The first stage involves a three-party handshake protocol. Here, P, V, and S collectively generate session keys. P and V each obtain a share of these keys. This is achieved using the Paillier encryption algorithm, which offers additive homomorphism. The pre-master key is divided into two parts, with P and V receiving one-half each, while S retains the complete pre-master key. Importantly, to prevent the client from forging fake websites, after the Client and Server exchange greetings, the Client will ask the Server to return the certificate. The subsequent key exchange phase also includes the server’s public key signature, which is signed by the private key of the certificate. This allows V within the Client to also obtain the certificate and signature for verification, ensuring trust in the data source.
In steps 6 and 7, P and V engage in MPC to compute the encryption key (enc_key) for data protection and the message authentication code key (mac_key) for data integrity. It’s essential to note that V only possesses a share of the mac_key and no enc_key. This ensures that V cannot access the user’s private information.
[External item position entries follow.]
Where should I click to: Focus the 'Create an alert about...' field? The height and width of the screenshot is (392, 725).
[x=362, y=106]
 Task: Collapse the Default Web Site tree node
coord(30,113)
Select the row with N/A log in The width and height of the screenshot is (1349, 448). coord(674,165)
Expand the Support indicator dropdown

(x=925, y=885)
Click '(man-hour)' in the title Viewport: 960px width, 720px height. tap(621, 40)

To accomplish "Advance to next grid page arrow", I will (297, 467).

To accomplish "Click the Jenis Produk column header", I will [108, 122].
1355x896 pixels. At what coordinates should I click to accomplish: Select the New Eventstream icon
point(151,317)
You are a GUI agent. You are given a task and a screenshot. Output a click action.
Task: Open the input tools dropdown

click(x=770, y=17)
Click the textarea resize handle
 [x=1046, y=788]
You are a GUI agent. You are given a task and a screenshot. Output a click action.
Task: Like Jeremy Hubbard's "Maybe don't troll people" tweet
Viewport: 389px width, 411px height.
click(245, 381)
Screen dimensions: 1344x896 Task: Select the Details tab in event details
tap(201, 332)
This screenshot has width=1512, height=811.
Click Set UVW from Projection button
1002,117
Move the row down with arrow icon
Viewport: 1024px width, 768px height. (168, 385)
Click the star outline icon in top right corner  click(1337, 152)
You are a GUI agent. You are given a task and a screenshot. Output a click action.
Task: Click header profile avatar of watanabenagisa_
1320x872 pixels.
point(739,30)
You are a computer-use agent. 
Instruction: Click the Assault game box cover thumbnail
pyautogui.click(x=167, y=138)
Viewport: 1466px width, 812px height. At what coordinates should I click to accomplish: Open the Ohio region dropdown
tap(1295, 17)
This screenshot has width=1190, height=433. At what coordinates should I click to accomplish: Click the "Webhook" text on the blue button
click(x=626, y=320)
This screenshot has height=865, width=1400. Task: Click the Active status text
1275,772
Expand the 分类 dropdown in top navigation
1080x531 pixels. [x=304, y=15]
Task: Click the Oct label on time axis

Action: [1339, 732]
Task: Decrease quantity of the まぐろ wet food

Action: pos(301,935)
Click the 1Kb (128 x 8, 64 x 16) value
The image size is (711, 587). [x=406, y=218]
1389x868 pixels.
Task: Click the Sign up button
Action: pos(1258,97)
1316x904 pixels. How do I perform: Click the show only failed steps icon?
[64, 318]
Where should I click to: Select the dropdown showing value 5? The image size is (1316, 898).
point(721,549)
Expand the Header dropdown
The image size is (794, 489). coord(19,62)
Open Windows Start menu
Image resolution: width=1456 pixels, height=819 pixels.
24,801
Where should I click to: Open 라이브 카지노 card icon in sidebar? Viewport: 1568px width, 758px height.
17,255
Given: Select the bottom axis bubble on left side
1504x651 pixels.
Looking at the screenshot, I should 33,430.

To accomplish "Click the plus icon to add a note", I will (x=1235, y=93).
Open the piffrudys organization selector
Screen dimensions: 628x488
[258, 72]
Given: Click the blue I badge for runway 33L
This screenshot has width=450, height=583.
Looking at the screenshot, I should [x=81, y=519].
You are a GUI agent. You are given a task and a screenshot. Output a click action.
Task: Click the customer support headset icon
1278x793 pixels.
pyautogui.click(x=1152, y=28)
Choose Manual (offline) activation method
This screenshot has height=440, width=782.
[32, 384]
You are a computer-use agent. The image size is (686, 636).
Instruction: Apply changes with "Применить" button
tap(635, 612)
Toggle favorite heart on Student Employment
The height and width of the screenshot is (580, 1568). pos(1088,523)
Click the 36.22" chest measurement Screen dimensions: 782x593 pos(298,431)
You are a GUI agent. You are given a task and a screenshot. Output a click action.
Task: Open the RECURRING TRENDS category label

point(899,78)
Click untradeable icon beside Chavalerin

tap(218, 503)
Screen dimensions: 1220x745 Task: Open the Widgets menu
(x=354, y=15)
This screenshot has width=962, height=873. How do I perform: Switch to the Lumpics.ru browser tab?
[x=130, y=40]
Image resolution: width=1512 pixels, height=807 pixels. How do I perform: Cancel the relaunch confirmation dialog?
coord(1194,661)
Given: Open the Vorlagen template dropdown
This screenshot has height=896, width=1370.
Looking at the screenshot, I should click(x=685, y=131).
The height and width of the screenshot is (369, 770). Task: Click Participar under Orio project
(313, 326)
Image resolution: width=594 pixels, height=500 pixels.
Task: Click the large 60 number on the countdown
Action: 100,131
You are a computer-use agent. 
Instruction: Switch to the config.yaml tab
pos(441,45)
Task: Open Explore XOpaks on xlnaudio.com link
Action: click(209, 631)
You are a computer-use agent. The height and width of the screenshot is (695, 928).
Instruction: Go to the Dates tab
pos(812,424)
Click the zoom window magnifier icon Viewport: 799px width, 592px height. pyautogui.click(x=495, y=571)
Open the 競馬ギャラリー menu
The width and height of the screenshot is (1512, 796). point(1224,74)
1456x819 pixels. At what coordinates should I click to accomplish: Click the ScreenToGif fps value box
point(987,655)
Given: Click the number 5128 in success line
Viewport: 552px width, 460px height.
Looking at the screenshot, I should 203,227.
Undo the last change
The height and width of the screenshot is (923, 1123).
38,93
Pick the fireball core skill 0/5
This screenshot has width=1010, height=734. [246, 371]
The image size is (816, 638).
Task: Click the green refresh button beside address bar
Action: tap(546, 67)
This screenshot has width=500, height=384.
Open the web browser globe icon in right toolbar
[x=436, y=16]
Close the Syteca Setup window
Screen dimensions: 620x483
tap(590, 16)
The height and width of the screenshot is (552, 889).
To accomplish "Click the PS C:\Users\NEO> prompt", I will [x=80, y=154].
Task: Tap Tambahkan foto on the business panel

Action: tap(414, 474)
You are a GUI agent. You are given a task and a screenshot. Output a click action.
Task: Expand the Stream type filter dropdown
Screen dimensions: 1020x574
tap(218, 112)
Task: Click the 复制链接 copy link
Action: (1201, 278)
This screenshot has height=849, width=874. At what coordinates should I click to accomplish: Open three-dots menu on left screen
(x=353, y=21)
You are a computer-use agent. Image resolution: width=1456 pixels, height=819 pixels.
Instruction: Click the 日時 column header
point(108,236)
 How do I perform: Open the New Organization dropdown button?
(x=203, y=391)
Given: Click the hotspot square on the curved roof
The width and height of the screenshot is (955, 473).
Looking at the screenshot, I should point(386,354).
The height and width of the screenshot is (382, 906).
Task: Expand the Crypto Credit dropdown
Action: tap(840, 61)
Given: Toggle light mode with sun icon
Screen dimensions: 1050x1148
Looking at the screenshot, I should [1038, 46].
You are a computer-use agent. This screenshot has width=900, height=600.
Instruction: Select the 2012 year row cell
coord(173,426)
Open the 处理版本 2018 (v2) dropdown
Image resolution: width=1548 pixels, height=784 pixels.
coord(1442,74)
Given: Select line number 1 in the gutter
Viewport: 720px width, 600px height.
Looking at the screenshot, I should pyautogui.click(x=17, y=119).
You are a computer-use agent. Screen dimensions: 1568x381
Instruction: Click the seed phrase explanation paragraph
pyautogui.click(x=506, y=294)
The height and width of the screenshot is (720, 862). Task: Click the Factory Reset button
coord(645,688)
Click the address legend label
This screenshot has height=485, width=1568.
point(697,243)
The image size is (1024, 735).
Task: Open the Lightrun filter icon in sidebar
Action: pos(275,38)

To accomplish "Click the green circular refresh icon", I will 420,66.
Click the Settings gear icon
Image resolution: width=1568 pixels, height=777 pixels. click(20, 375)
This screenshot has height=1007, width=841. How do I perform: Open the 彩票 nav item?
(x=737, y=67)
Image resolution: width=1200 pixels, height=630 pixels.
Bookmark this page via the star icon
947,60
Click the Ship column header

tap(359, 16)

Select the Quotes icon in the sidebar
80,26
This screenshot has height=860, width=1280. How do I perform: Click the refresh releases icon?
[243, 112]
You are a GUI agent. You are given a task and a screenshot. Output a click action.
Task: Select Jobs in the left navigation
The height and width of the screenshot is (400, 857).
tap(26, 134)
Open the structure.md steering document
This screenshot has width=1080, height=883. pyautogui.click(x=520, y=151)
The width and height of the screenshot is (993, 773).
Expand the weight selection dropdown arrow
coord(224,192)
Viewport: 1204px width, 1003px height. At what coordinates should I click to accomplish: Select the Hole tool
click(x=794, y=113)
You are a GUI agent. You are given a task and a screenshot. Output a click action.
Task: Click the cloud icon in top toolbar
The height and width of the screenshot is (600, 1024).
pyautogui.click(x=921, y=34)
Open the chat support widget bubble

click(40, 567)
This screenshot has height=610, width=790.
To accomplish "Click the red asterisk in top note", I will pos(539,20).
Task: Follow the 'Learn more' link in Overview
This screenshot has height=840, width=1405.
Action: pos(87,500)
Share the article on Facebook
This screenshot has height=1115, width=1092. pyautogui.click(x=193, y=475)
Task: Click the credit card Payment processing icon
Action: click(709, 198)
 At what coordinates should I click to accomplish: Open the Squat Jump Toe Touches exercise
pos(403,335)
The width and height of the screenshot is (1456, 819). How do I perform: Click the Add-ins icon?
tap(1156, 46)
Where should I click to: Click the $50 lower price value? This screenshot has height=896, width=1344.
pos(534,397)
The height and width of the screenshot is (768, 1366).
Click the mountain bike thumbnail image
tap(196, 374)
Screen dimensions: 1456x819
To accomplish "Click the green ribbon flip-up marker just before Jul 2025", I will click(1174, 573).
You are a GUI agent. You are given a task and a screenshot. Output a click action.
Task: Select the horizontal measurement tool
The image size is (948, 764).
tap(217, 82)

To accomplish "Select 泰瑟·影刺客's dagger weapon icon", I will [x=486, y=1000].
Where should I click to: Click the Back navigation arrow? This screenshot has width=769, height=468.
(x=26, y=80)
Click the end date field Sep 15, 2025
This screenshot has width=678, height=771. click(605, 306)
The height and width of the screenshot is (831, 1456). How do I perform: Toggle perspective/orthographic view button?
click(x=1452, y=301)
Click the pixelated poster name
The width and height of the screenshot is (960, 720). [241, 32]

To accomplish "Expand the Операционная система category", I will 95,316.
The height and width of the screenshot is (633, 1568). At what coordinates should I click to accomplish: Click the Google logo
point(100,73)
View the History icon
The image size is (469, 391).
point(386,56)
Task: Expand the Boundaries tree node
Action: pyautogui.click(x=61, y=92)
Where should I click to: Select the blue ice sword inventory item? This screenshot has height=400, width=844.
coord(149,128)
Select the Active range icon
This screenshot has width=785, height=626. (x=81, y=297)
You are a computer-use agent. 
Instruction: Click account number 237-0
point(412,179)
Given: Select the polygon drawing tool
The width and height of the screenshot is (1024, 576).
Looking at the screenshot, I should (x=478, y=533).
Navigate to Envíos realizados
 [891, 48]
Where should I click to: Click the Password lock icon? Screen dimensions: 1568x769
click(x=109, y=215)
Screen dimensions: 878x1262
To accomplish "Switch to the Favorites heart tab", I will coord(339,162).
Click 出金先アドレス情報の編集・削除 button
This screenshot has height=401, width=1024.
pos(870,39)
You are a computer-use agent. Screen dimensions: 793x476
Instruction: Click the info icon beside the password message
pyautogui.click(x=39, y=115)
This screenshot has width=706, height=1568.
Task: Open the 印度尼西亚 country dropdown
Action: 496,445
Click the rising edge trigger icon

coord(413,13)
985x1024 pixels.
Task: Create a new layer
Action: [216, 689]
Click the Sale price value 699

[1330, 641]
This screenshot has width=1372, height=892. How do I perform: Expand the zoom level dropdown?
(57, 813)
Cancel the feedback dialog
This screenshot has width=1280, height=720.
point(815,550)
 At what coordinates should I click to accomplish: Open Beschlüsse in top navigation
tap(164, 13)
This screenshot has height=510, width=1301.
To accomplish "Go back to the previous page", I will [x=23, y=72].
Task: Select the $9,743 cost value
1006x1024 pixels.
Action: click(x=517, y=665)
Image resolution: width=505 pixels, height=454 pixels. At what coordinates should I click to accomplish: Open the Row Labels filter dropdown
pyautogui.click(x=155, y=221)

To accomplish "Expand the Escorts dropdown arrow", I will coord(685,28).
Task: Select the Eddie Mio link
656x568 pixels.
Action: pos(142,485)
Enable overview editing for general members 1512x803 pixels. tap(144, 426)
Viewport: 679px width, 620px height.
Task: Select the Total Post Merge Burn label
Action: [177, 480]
In contrast, P holds a share of the mac_key, granting access to specific identity information without the ability to tamper with it. Any tampering can be detected by verifying message authenticity using the mac_key.
Steps 8 and 9 follow standard TLS protocol procedures for application data. In steps 10 to 12, P and V exchange keys in preparation for an upcoming phase involving zero-knowledge proofs.
At this point, the three-party TLS protocol concludes. The MPC algorithm of zkPass has undergone significant optimization in terms of communication time, hash functions for Garbler, Evaluator, and OT, as well as memory copying operations. This has resulted in an efficiency improvement of over threefold. Additionally, a new AES128 proof method has been adopted which has reduced the number of blocks by 300 times and improved Garbler/Evaluator execution time tenfold. Specifically, zkPass employs Silent OT for OT operations, effectively reducing offline network communication during OT generation. In terms of Garbled Circuits, zkPass utilizes Stacked GC which significantly reduces the size of Garbled Circuits thereby decreasing online communication and execution time. This overall optimization has substantially reduced the runtime of the entire MPC process.